TAREFAS A REALIZAR:
A. Reproduza, sem alterações, o trecho da notícia sobre a economia de São Tomé e Príncipe que começa em "Crescimento económico em" e termina em "ano de eleições.".
B. Com base na notícia sobre a economia de São Tomé e Príncipe, explique em uma a três frases porque é que o crescimento económico desacelerou em 2017.

Crescimento económico em São Tomé e Príncipe desacelerou em 2017 para 3,9% - FMI

O Fundo Monetário Internacional (FMI) disse hoje que o crescimento económico de São Tomé desacelerou para 3,9% em 2017, e mostra-se apreensivo quanto à estabilidade macroeconómica e, sobretudo, quanto ao rigor orçamental em ano de eleições.

"Em 2017 o crescimento económico desacelerou ligeiramente, situando-se em 3,9 por cento, dado que o impulso da despesa pública foi limitado pela menor entrada de recursos externos", indicou em comunicado a equipa do FMI que fez, conjuntamente, a análise anual ao abrigo do Artigo IV (dos estatutos do fundo) e a quinta avaliação do programa económico de São Tomé e Príncipe apoiado pelo acordo trienal ao abrigo da facilidade de Crédito Alargado (ECF).

"A inflação em termos em termos homólogos aumentou para 7,7 por cento no final de 2017, impulsionada sobretudo pela pluviosidade extemporânea e fatores extraordinários, como novos impostos e taxas sobre as importações", acrescenta a equipa do FMI, cuja missão terminou hoje e que foi liderada pela economista Xiangming Li.

REGISTOS LISTADOS:
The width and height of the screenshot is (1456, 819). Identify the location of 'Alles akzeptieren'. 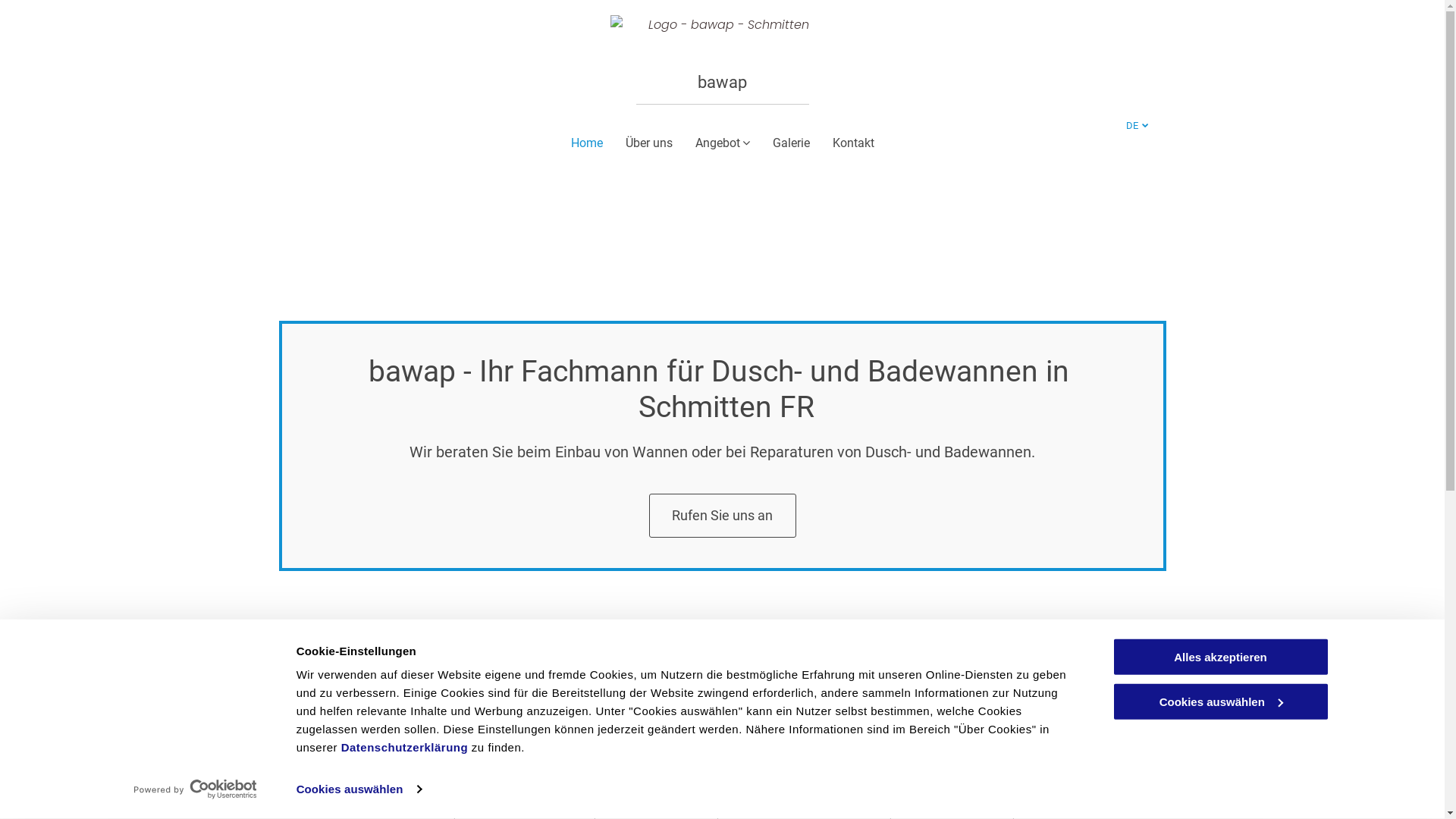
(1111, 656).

--

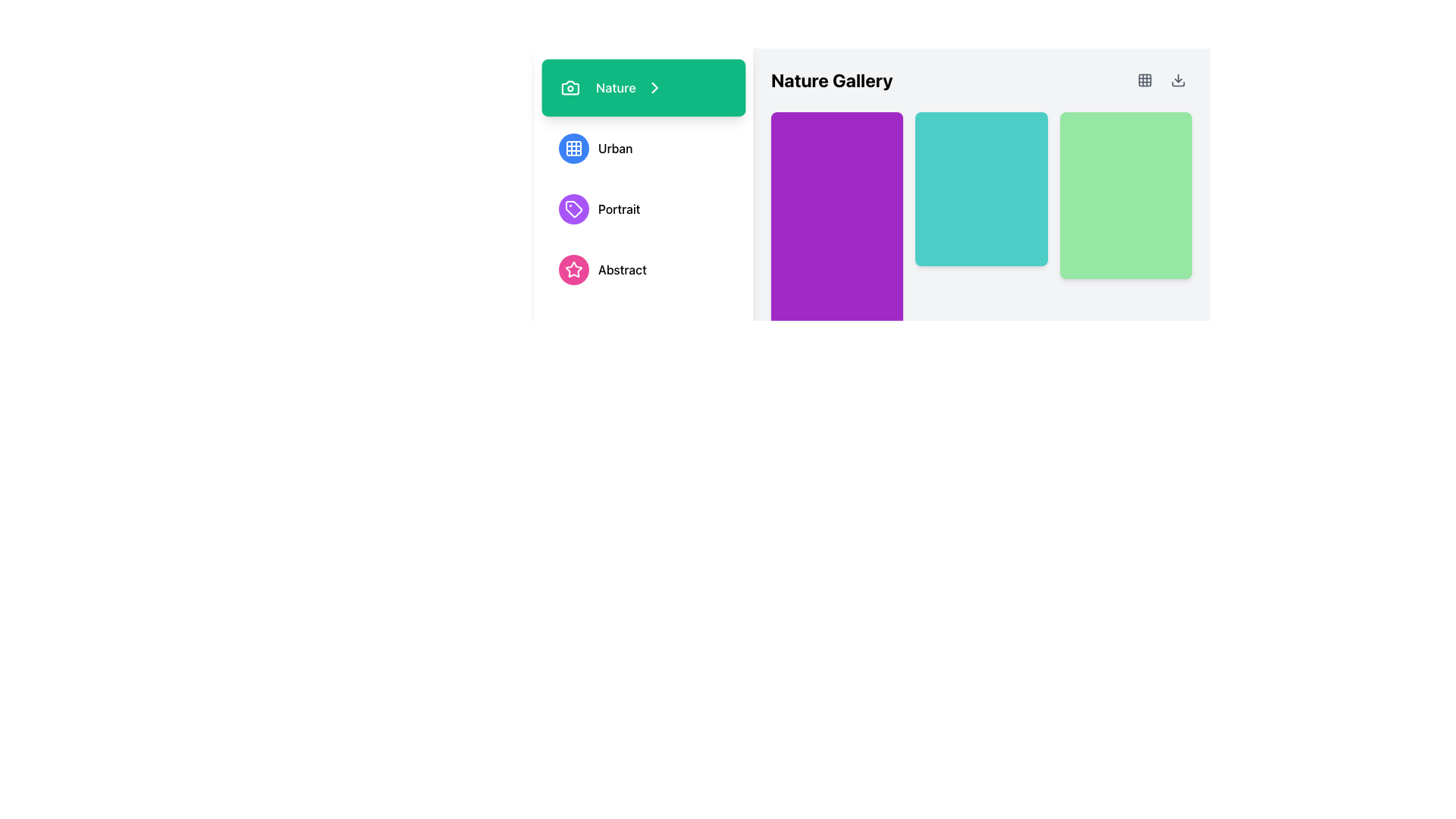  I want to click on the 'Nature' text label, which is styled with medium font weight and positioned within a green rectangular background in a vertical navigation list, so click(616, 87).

CONJUNTO DE RESPOSTAS:
A.
Crescimento económico em São Tomé e Príncipe desacelerou em 2017 para 3,9% - FMI

O Fundo Monetário Internacional (FMI) disse hoje que o crescimento económico de São Tomé desacelerou para 3,9% em 2017, e mostra-se apreensivo quanto à estabilidade macroeconómica e, sobretudo, quanto ao rigor orçamental em ano de eleições.

B. Em 2017, o crescimento económico desacelerou ligeiramente, para 3,9%, porque a menor entrada de recursos externos limitou o impulso da despesa pública.